- **Document text**

Rusty Clusters? Dusting an IPv6 Research Foundation

Investigators: Oliver Gasser in cooperation with Johannes Zirngibl, Lion Steger, Patrick Sattler, and Georg Carle (Technical University of Munich)

The long-running IPv6 Hitlist service is an important foundation for IPv6 measurement studies. It helps to overcome infeasible, complete address space scans by collecting valuable, unbiased IPv6 address candidates and regularly testing their responsiveness. However, the Internet itself is a quickly changing ecosystem that can affect long-running services,potentially inducing biases and obscurities into ongoing data collection means. Frequent analyses but also updates are necessary to enable a valuable service to the community. In this project [1], we showed that the existing IPv6 hitlist is highly impacted by the Great Firewall of China, and we offer a cleaned view on the development of responsive addresses. We evaluated the development of the IPv6 Hitlist over the last four years and new biases introduced by the accumulation of new addresses. Our findings allowed us to filter targets incorrectly tested as responsive. We identified 134 M addresses falsely reported as responsive to UDP/53 by the IPv6 Hitlist since 2018 due to the Great Firewall of China’s DNS injection. While the accumulated input showed an increasing bias towards some networks, the cleaned set of responsive addresses is well distributed and showed a steady increase in the number of addresses. Although it is a best practice to remove aliased prefixes from IPv6 hitlists, in our research project we showed that this also removes major content delivery networks. We analyzed aliased prefixes in more detail and investigated whether the initial definition of a single host responsive to a complete prefix remains correct or whether a set of addresses needs to be treated differently. We showed that aliased prefixes host at least 15 M domains including ranked domains from different top lists. More than 98% of all IPv6 addresses announced by Fastly were labeled as aliased and Cloudflare prefixes hosting more than 10 M domains were excluded. In combination with additional findings, we suggest users of the hitlist to include subsets of these prefixes in future research, depending on the hitlist usage, e.g., higher layer protocol scans. Lastly, we evaluated different new address candidate sources, including target generation algorithms to improve the coverage of the current IPv6 Hitlist.

We showed that a combination of different methodologies is able to identify 5.6 M new, responsive addresses. This accounts for an increase by 174 % and combined with the current IPv6 Hitlist, we identified 8.8 M responsive addresses in total. Finally, we updated the IPv6 Hitlist service to allow future research to use our findings within the established service.

• [1] J. Zirngibl, L. Steger, P. Sattler, O. Gasser, and G. Carle. Rusty clusters?: Dusting an IPv6 research foundation. In C. Barakat and C. Pelsser, eds., IMC ’22, ACM Internet Measurement Conference, Nice, France, 2022, pp. 395–409. ACM.

One Bad Apple Can Spoil Your IPv6 Privacy

Investigators: Oliver Gasser and Said Jawad Saidi in cooperation with Georgios Smaragdakis (TU Delft)

- **Entries provided**
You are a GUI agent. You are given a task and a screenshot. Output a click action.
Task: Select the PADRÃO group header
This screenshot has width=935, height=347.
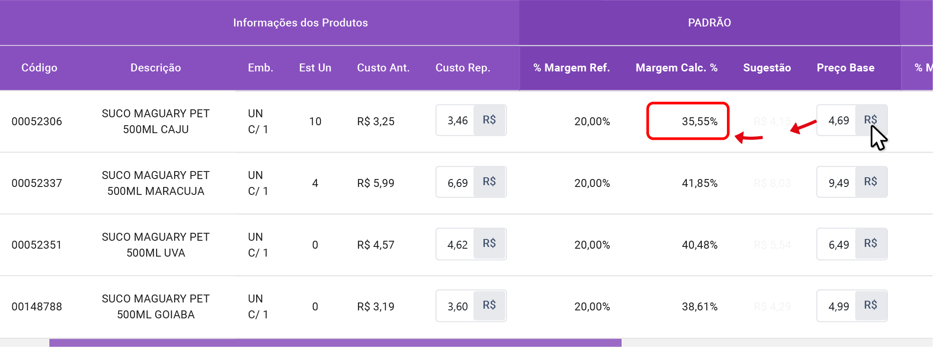(x=709, y=23)
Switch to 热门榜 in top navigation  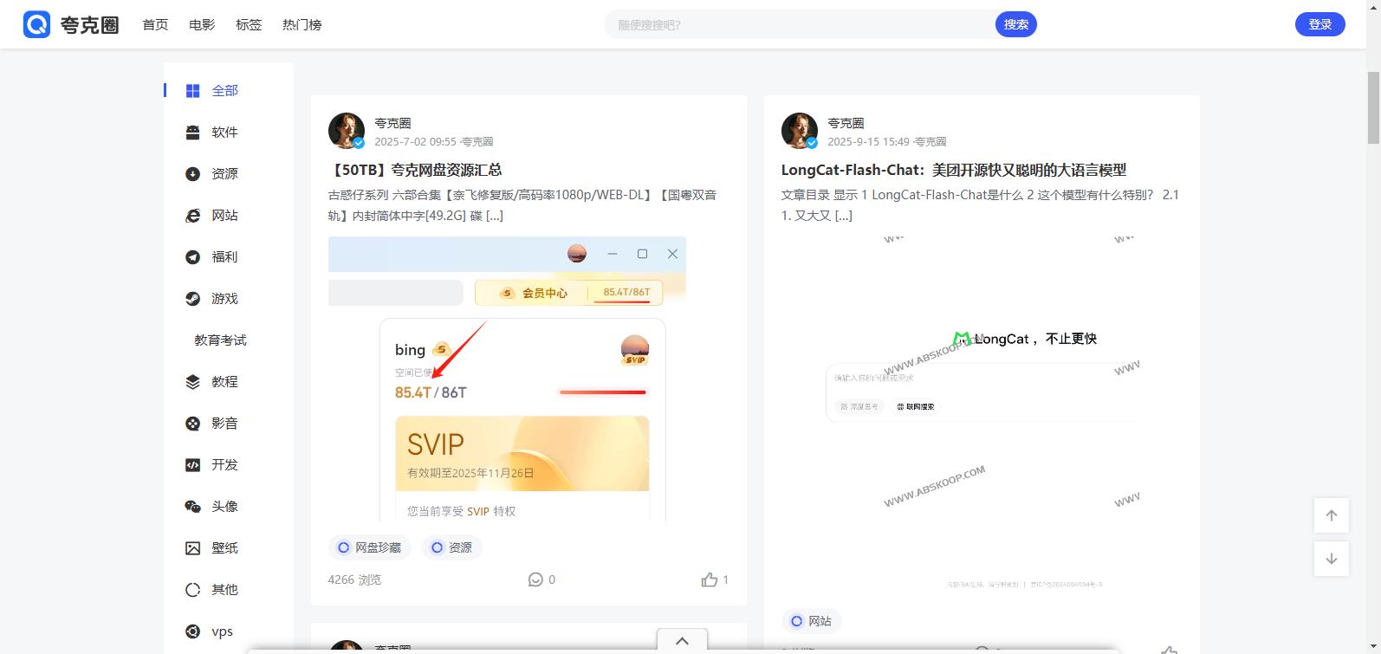click(x=301, y=25)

- **Jobs**
• A. From the research project summaries, name every person listed as an investigator on the project titled "Rusty Clusters? Dusting an IPv6 Research Foundation."
• B. Continue the research project summaries from the line naming the investigators of the IPv6 privacy project.
The listing is not needed here.

- **Response list**
• A. Oliver Gasser, Johannes Zirngibl, Lion Steger, Patrick Sattler, and Georg Carle.

• B.
IPv6 is being more and more adopted, in part to facilitate the millions of smart devices that have already been installed at home. In this project [1], we found that the privacy of a substantial fraction of end-users is still at risk, despite the efforts by ISPs and electronic vendors to improve end-user security, e.g., by adopting prefix rotation and IPv6 privacy extensions. By analyzing passive data from a large European ISP, we found that around 19% of end-users’ privacy can be at risk, i.e., by the lack of IPv6 privacy extensions usage. Privacy extensions are a technique to generate a random IPv6 address suffix, instead of using the persistent and therefore trackable MAC address in the IPv6 address. When we investigated the root causes, we noticed that a single device at home that encodes its MAC address into the IPv6 address can be utilized as a tracking identifier for the entire end-user prefix—even if other devices use IPv6 privacy extensions. Our results showed that IoT devices contribute the most to this privacy leakage and, to a lesser extent, personal computers and mobile devices. To our surprise, some of the most popular IoT manufacturers have not yet adopted privacy extensions that could otherwise mitigate this privacy risk. Finally, we showed that third-party providers, e.g., popular content, application, or service providers, can track up to 17% of subscriber lines in our study due to lack of IPv6 privacy extensions.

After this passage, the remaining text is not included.